There truly is no hope for Haiti. Anyone who thinks differently is really living in a sad denial.

T & T Livesay said...

The fabulous Sunday anonymous commenter from Derry, New Hampshire.

Thanks for spreading your sunshine again. We get it. You hate Haiti. You hate all the people here. You hate us. You're too chicken to comment with a real name. Why do you bother visiting here? It's an odd use of your time.

If there is no hope for Haiti, there is no hope for you or I either.

AND - even if I could agree with you that there is "no hope" and even if we are living in "sad denial" - so what?!?! - it would be wrong and inhumane to write off hurting people or places as a lost cause. Turning and looking away makes you/us every bit as hopeless as you think Haiti is.

The truth is - we are all a lost cause but Jesus came to make us worth it and give us undying hope.

2 Corinthians 4:18 (NLT)
So we don't look at the troubles we can see now; rather, we fix our gaze on things that cannot be seen. For the things we see now will soon be gone, but the things we cannot see will last forever.

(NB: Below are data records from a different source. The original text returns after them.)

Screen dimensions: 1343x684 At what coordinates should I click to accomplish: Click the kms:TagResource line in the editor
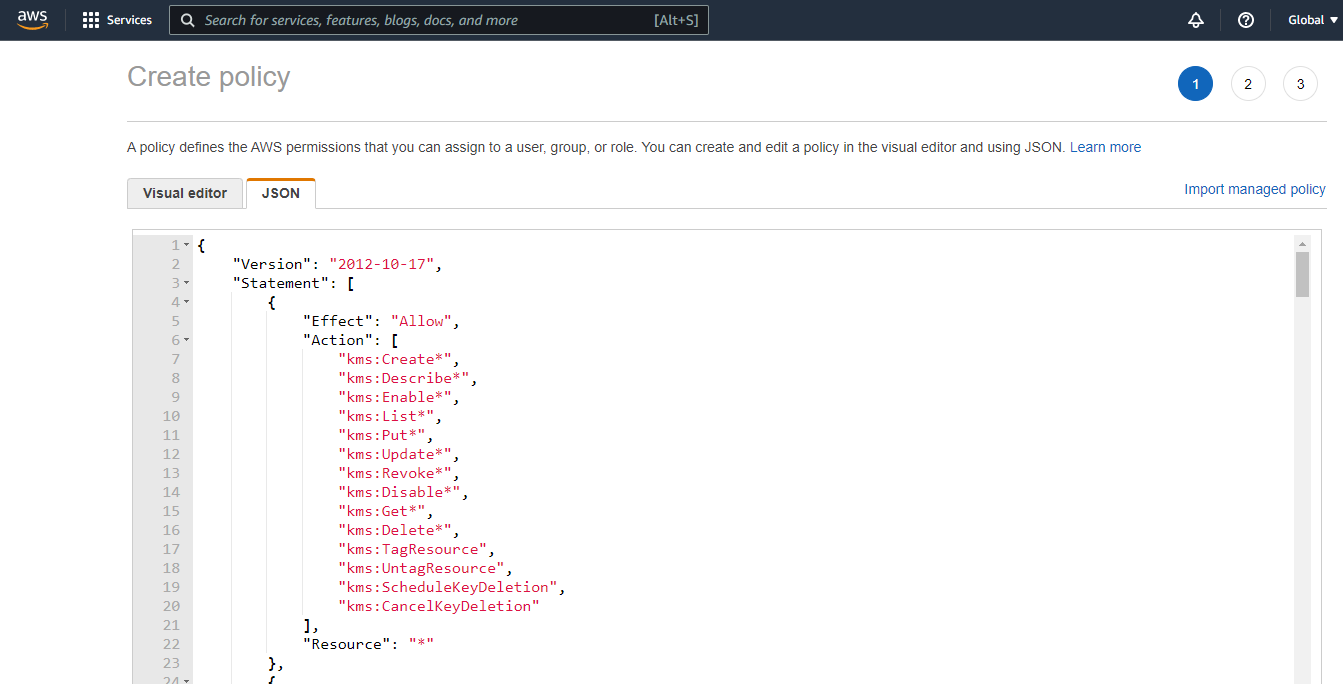[412, 548]
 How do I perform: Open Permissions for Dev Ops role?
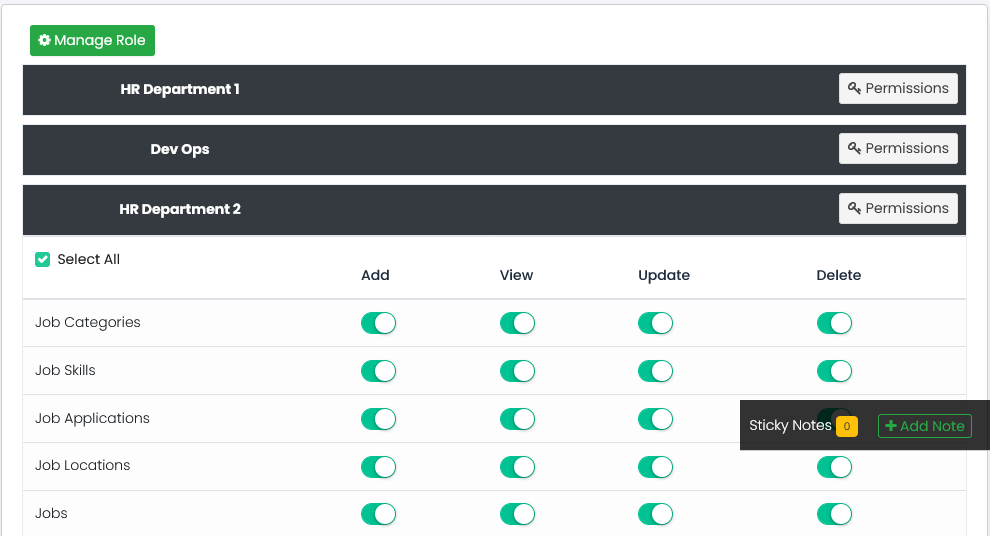click(x=897, y=148)
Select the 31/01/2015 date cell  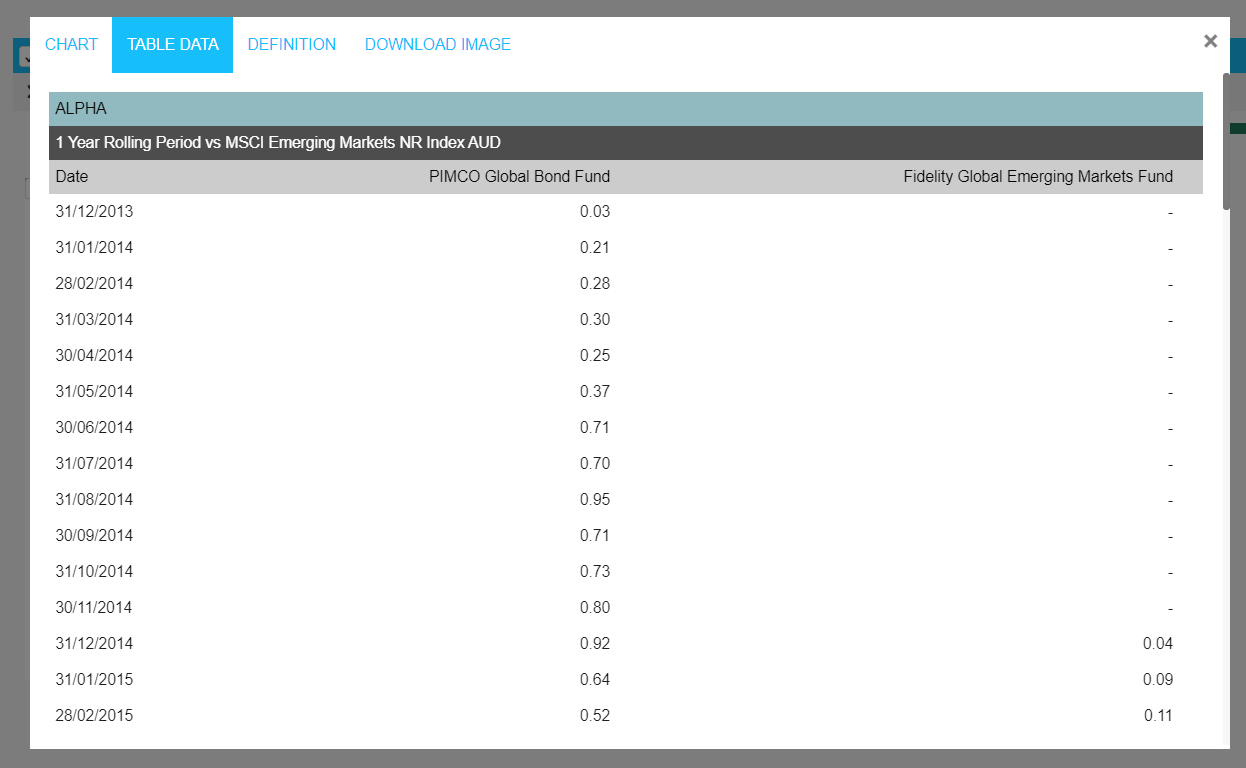click(94, 680)
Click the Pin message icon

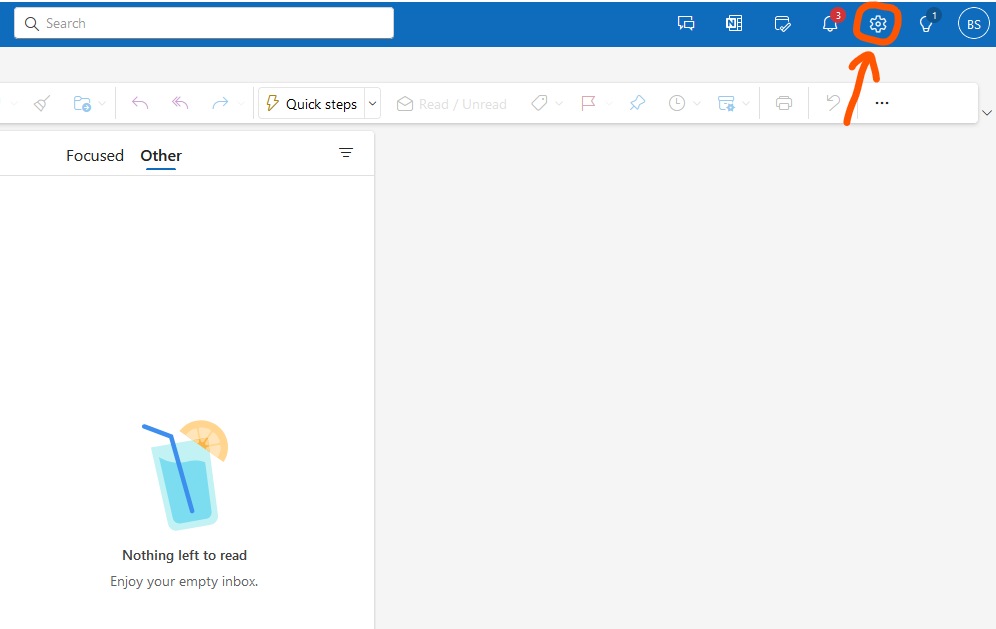pyautogui.click(x=637, y=103)
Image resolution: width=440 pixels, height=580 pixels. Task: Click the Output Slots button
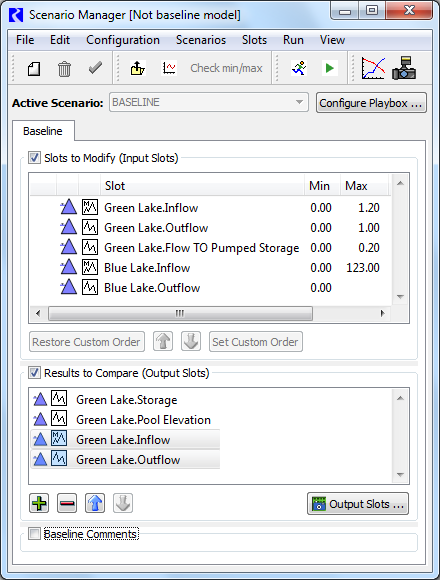[x=358, y=504]
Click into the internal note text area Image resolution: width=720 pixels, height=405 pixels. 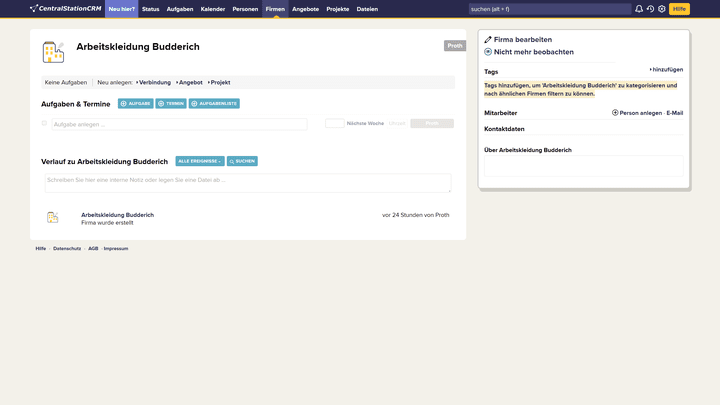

Romans 8:24 For in this hope we were saved. But hope that is seen is no hope at all. Who hopes for what he already has?

Hebrews 11:1 Now faith is being sure of what we hope for and certain of what we do not see.

There is always hope. And you always have the option of not coming to this blog.

Anonymous said...

Excellent response. There is always hope....for everyone and everything. with God ALL things are possible.

Karen Osler said...

Awesome visual portrayal of what a young mother goes through and that there are layers to non-compliance.....many layers- each needing it's own level of intervention. Writing it off behind the nameless/faceless identity of anonymous is so cowardly. Thank you for your response. Why would you even visit this website if you weren't remotely interested. I have zero respect for the many cowards named anonymous on the internet. Don't talk about it, BE about it. Such inaction...such useless opinion. That being said there is something I need to DO something for my brother/sister. I don't care where your brother/sister is - next door, next country. ACT don't talk! Typing costs me nothing.

The Beaver Bunch said...

I've been saving this post in my reader since you posted it.

We're moving to East Africa next year to be full time missionaries. We have 6 young kids with 1 on the way (due 4 mos before we leave). Lately, the enemy has been fierce with his ploys to keep us from going.

Doubt, selfishness, doubt, insecurity, doubt and doubt have plagued my mind. I've wondered if it's really worth it.

Then I read this. And I remembered that HE called us, HE will equip us and it's so FREAKING worth it.

I don't comment often but I read every post. Thank you so much for being honest, vulnerable and amazingly hilarious.